*PROBLEM STATEMENT*
List every row below that contains the string "menu", matching case exactly.

*ENTRIES*
--------

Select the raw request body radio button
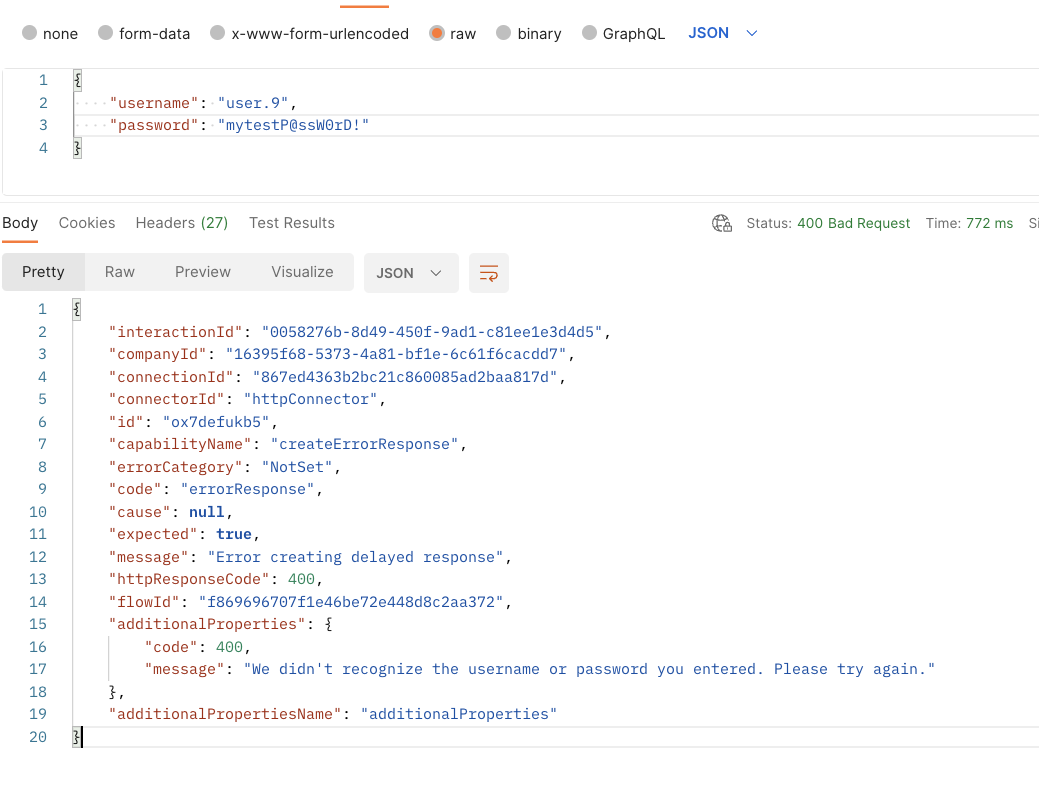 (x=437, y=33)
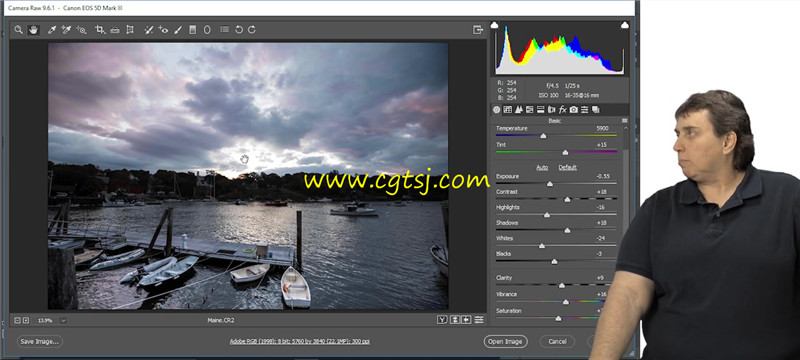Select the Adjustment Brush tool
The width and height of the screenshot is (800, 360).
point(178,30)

--------

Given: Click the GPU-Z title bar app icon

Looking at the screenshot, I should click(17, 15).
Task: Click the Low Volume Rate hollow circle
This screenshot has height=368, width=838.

--------

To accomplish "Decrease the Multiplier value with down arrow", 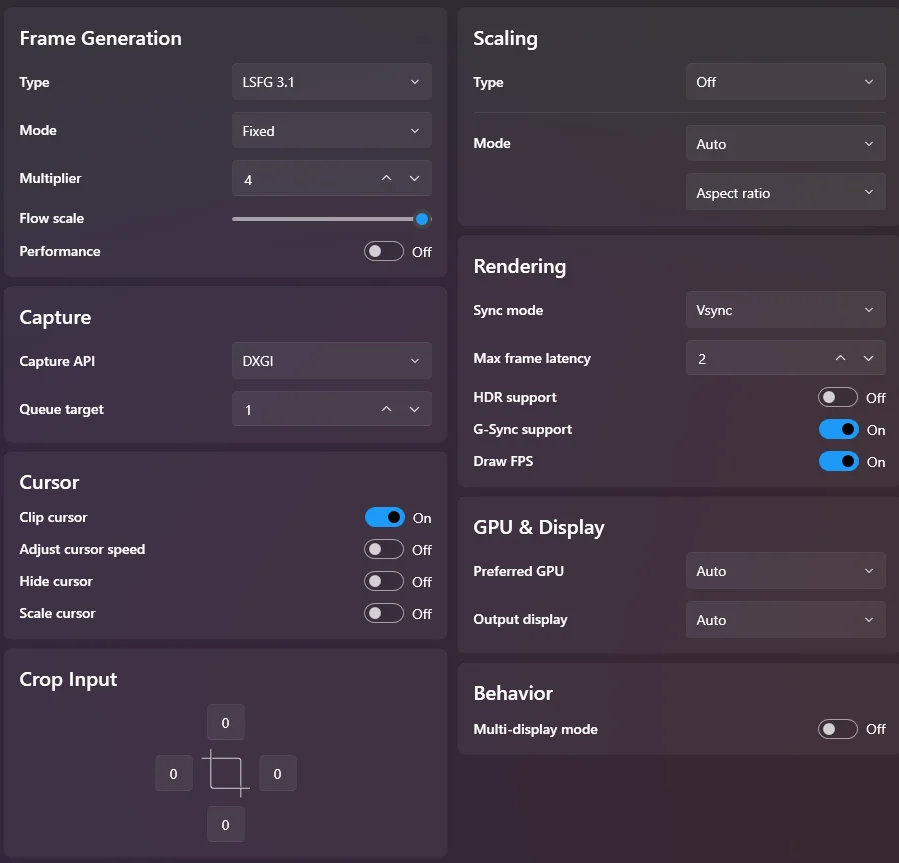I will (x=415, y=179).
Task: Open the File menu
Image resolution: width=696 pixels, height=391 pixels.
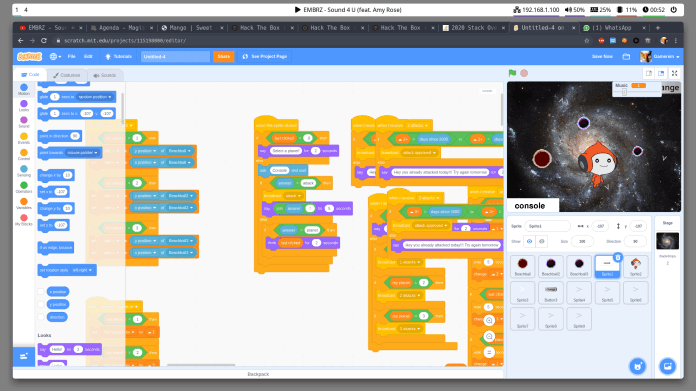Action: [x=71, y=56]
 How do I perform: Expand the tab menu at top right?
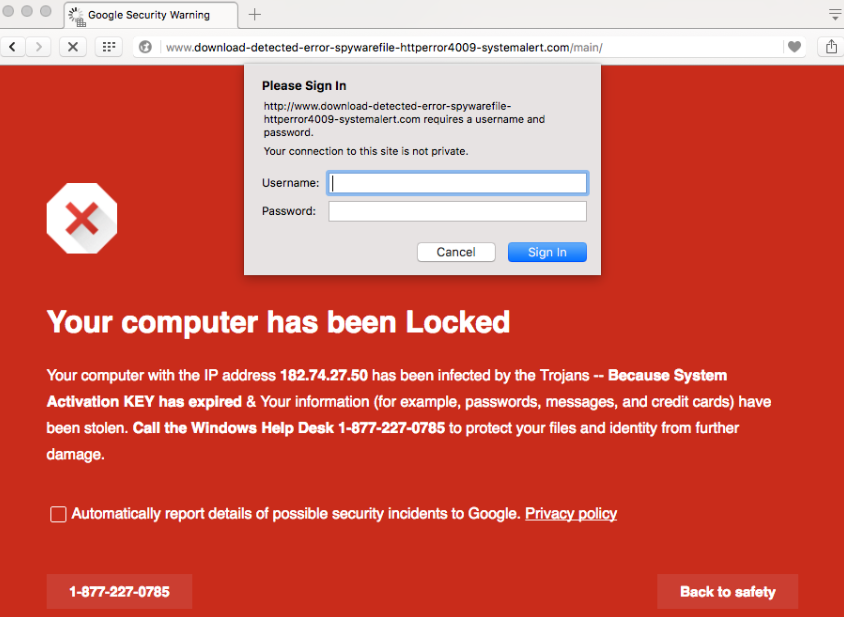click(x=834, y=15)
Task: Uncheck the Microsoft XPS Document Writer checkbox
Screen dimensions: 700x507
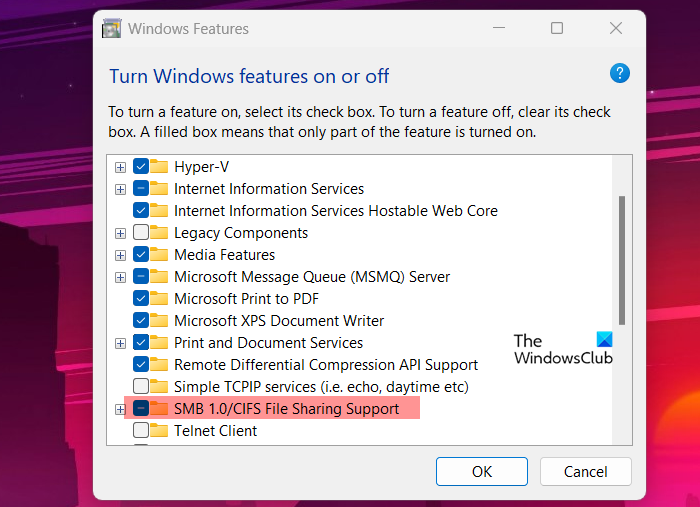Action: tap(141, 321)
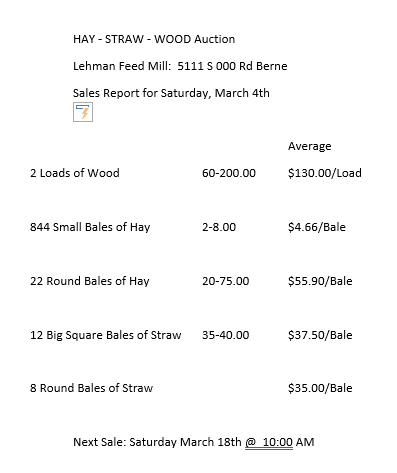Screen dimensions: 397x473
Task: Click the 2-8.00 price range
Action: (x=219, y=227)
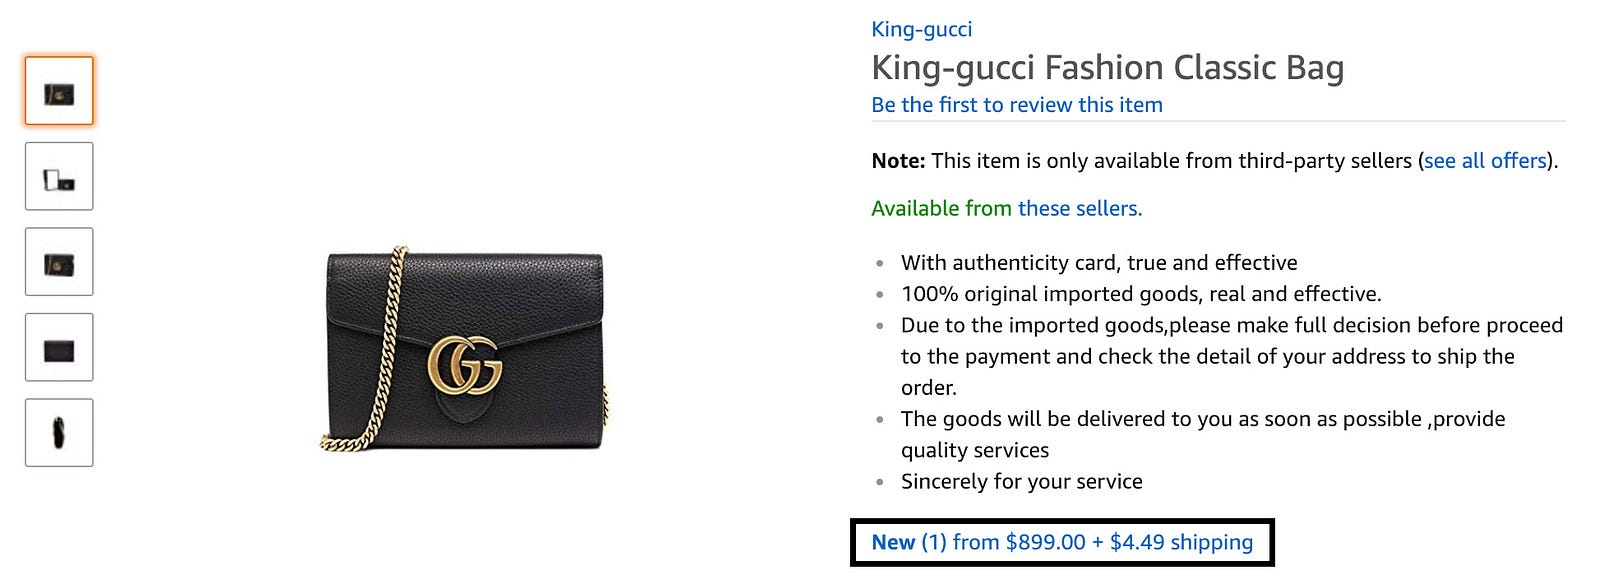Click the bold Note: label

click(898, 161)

--------

*SOLVED PROBLEM*
Task: Open the File menu
 How do I perform: Expand the tab menu at top right?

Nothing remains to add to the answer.